Gell-Mann comments, ‘This odd claim that turned out to be genuine violated no important principle’ – meaning that it didn’t undermine currently well-supported models of either biology or physics. On the contrary, it shows that the natural semiotic processes by which people extract meaning from physical signs (sinsigns) can be more powerful and versatile than we usually give them credit for.
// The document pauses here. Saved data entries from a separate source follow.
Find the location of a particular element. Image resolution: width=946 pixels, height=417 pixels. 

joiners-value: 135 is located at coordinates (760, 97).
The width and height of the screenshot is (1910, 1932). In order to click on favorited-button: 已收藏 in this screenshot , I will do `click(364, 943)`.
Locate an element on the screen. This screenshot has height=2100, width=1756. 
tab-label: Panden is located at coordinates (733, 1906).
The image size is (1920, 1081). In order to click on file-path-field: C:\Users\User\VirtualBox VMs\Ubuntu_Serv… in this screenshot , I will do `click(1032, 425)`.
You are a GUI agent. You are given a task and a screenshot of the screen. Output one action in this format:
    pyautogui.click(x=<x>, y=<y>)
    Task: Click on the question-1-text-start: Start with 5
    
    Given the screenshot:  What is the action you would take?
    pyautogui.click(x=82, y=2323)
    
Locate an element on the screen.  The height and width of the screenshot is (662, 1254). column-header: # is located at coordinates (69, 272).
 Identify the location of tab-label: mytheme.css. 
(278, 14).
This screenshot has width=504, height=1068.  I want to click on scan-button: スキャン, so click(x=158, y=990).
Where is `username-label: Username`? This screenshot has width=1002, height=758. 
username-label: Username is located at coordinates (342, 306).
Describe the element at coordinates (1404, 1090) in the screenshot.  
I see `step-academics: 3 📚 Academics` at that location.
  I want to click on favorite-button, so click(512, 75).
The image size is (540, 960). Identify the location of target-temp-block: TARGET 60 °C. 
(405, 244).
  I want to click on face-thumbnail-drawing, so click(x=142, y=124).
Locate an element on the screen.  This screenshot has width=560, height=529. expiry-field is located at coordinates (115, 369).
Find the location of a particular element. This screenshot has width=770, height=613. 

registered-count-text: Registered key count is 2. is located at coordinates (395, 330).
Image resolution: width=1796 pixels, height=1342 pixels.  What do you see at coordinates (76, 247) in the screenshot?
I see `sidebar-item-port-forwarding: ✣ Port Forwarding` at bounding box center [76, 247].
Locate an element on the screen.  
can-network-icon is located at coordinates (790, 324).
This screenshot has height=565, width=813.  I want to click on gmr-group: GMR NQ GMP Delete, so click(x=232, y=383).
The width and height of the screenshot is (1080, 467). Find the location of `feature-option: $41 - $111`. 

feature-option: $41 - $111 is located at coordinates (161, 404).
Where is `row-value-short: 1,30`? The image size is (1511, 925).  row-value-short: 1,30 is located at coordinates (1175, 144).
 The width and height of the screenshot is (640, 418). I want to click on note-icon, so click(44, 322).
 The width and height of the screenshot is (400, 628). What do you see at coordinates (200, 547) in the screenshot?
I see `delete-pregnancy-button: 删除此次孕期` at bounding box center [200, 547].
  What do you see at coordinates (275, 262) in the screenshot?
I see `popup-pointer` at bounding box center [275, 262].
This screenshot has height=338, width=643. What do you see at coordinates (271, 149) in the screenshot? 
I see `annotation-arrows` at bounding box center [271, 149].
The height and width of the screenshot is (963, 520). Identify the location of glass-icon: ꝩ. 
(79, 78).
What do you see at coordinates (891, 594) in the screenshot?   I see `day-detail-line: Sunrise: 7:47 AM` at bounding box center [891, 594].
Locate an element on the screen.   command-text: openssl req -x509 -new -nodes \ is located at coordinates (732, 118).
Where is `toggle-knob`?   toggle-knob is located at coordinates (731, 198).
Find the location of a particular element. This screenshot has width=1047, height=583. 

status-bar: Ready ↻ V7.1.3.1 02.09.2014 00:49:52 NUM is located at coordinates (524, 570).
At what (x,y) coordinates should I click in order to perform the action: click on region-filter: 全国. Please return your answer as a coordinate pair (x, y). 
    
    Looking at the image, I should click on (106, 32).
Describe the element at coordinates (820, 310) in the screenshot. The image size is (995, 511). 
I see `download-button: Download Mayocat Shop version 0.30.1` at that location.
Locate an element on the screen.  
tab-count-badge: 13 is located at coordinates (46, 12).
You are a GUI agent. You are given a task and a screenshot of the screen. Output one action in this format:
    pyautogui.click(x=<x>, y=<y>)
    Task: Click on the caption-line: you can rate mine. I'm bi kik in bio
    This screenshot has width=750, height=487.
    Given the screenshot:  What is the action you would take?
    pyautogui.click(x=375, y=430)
One more specific example (from Wegner 2002, but also found in other sources): a horse called ‘Clever Hans’ became famous in Germany around 1900 because he could apparently add, subtract, multiply, divide, read, spell, and identify musical tones, answering questions by tapping his hoof. It took a persistent investigator named Pfungst to figure out that Hans was doing all this by reading very subtle body language cues from his trainer and other humans – cues so subtle that the trainer himself was wholly unaware of them. So Hans really was ‘clever’ enough to fool quite a few humans, but not because he was trying to, and not by violating any basic principles of equine psychology. This case does not undermine the consensus that using symbolic language is beyond the skill of a horse, but it does extend our understanding of how meaning can happen biologically (and without conscious intent) – because Herr Pfungst managed to explain the apparent anomaly by means of careful empirical observation.

Sensory perception is far more worthy of wonder than speculations about extrasensory perception. Ordinary experience of the natural world is infinitely more wonderful than stories of the supernatural. Perhaps the greatest wonder of all is the continuous presence of the phaneron – if only we could look it in the face.

Wherever you turn, there is the Face of God.